The end of the road: Lamu, Kenya

          The turtles and I would like to say that the mangoes are fantastic here on Lamu. I eat at least two a day. Depending on the size, they cost 10-20 shillings (12-25 US cents) each. I feed the donkeys the peels. It's a win-win all around.

     Below, the road to Lamu. It’s an all-day trip from Mombasa northward along the coast. By the afternoon the road worsens, traffic thins, and you see more monkeys than cars. There are checkpoints and road blocks because it has been under Somali bandit attack—as the bird flies, Somalia is less than 100km away—and all buses have an armed guard on them. The trees and shrubs grow into the road, making the neglect feel like you are coming to an end, and you are. The road empties into the Indian Ocean in Mokowe where a short boat finally takes you into the Lamu Archipelago. Lamu!

     Lamu is a predominantly Muslim town. It feels like I am back in Syria sometimes as I see lots of women in black robes, showing only their eyes. The first couple of times I heard the Arab greeting, I was roused:
     “‘Salaam aleikum’, you say? Oh, what’s this? You want to go Arabic with me now, do you? I was two months in the Middle East not that long ago, Habibi. Don’t make me dust off my Arabic! I’ll do it, you know! Hold me back! HOLD ME BACK!!”
     I’m already limbering up for wild arm gesticulations and clearing my throat for exaggerated gutteral sounds. Feeling good in Lamu!

     Every afternoon in the main square men sit around and play this carom game. It says something positive that in 2011 four grown men will play a simple game like this and eight men will watch, and when one team loses the next competitors race to occupy their seats like little kids. I also like that they have a bottle of baby powder close by that they shake over the board to facilitate sliding.

     Wait a minute, I'm getting mixed messages here from your flags. Are you a skull and crossbones hell-raising pirate or a peace-loving psychedelic hippie? Please explain.

     Even in remote Lamu, English soccer has a big following. I asked a man with a Chelsea shirt where I could watch a match and he laid out the three main places (that charge between 30 and 50 shillings—US 40-60 cents—depending on the demand for the match), warning me to reserve early if I wanted a seat. Reserve? Really? He assured me it was so and there are even seat numbers! In little Lamu! British soccer’s popularity wasn’t much different in Ethiopia. (Motherwell vs. Aberdeen at 8am, anybody?) It’s mind-blowing.

     The women who do this do it very quickly. It is something to watch. No, this is not my hand.

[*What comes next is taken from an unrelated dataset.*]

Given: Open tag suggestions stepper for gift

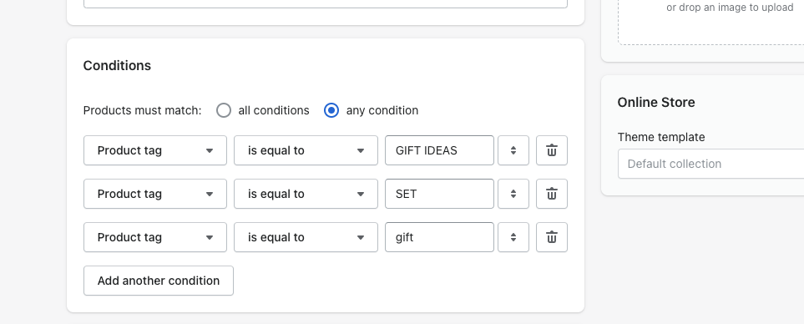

     I overheard the Osama bin Laden news on a radio at 6:30am in the home of someone next door to me. I never expected to hear Obama’s sober announcement coming from a Kenyan radio. I was surprised to later see news reports showing people celebrating in the streets in Washington as if something had concluded.
     There was no overt local reaction that I could see. I spoke to three people about it as all of them wanted to know if it was true. They didn’t trust the radio. One young woman—I think she was young; I could only see her eyes because she was fully covered otherwise—working in a restaurant asked me if the news was true. I said I believed so and she didn’t look happy about it. I asked, “Is it good news or bad news?”
     She said, “Bad news. He was Muslim.”
     I said, “But if he was Muslim that killed many people?”
     “He didn’t kill people,” she insisted, and then someone came to pay their bill, ending the conversation.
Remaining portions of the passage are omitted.